Employers must be able to ask their staff when they plan to retire as part of routine succession planning without the threat of being accused of ageism, the CBI said.

Jim Bligh, policy adviser at the CBI, told The Sunday Telegraph that in the business group's Budget submission due to be published tomorrow, the body was calling on the Government to bring in so-called "protected conversations", so that employers could openly raise retirement with staff without being sued.

Under next month's changes, any employer questioning an older member of staff about when they plan to stop working is at risk of appearing discriminatory.

Employers will no longer be allowed to retire staff automatically when they reach 65, but businesses are in the dark over how they can approach the subject without causing legal problems and staff stress and resentment.

Mr Bligh said the protected conversation would be a "formal" process where an individual sits down with their line manager and potentially a member of human resources and a trade union representative to disclose whether they are thinking of retiring and when. The process would need primary legislation and could be included in the Government's forthcoming Employment Bill, he said.

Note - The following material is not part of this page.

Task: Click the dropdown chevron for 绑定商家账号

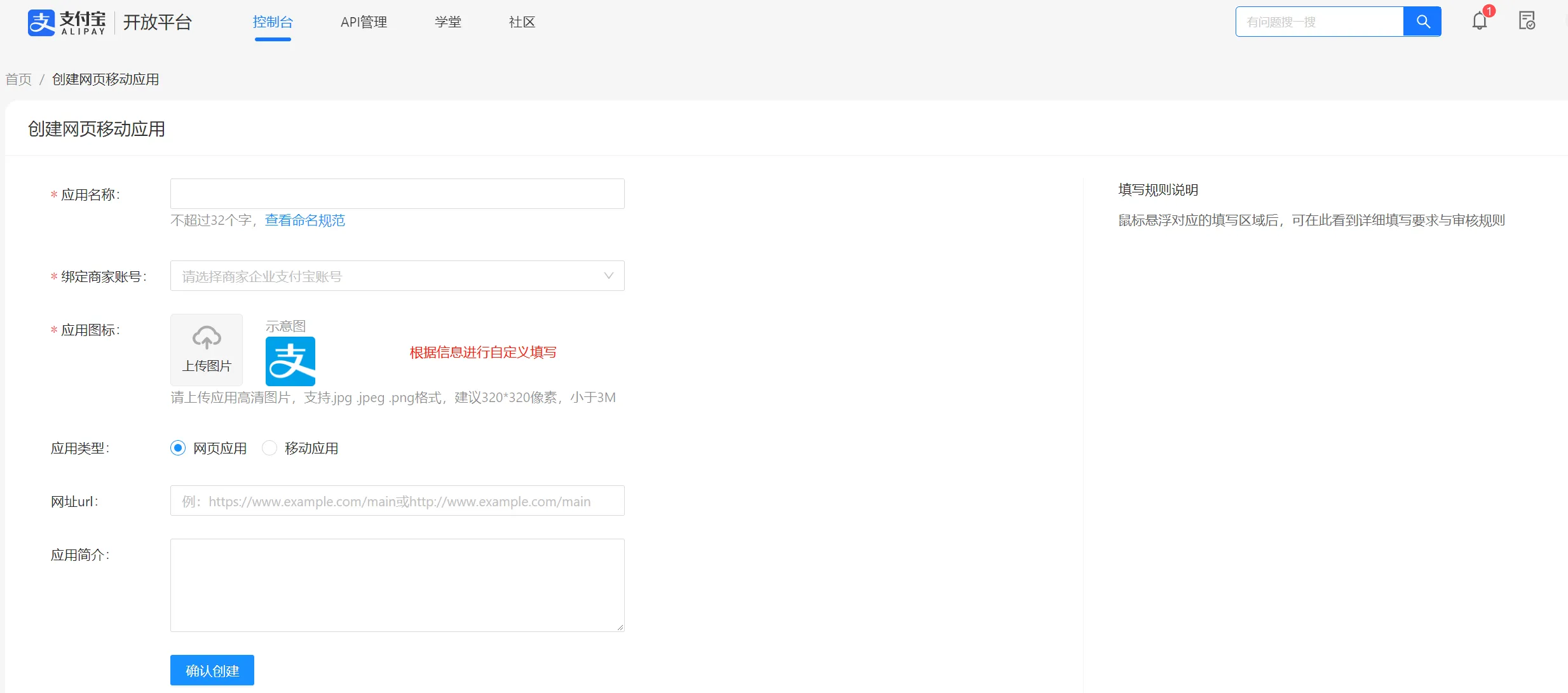Action: [x=608, y=276]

He argued: "This idea would help employers plan. It would give employers a space to discuss retirement with their employees without the risk of age discrimination claims."

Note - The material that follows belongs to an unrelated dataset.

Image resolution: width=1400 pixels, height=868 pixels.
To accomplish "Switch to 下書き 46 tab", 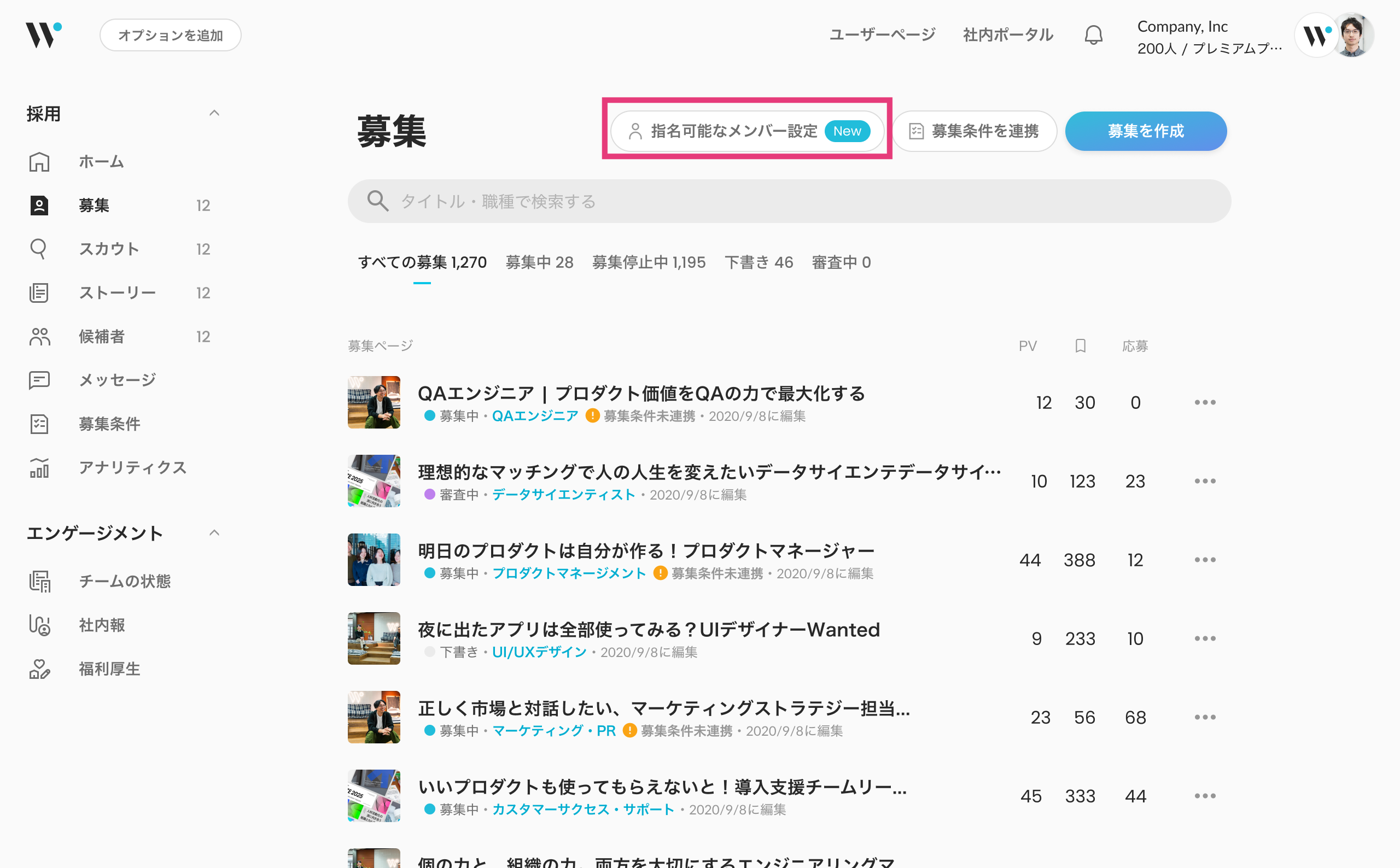I will click(x=758, y=262).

Mr Bligh added that the majority of employers would rather not see the right to retire staff scrapped but were resigned to the new legislation. The onus was now on the Government to make the changes workable, he said, rather than cause costly tribunal claims for employers trying to focus on growth.

In its Budget submission, the CBI will also call for the Government to spell out how companies can use "objective" justification to retire a worker, Mr Bligh said. Examples commonly used are police officers and airline pilots, where it is generally accepted that they should retire at a fixed age.

The British Chambers of Commerce and manufacturing body the EEF have also urged the Government to clarify the new retirement rules.

In a letter to The Sunday Telegraph, the two groups criticised the Government's handling of the regulations, which have had to be amended to correct errors. The letter said: "For individual employers, the effect has been substantial, with many having already taken legal advice and changed their policies, only to find these expensive new rules were rendered unlawful by inaccurate regulation."

On Friday, conciliation service Acas published new employer guidance on the changes.

A Department for Business spokesman said: "Acas has produced guidance for businesses that explains how they can deal with the retirement of their staff. This makes clear that discussions between the two parties can and should be open, honest and frank. It gives clear examples to business in how to follow this advice and provides the necessary clarity needed when operating without the DRA [default retirement age]."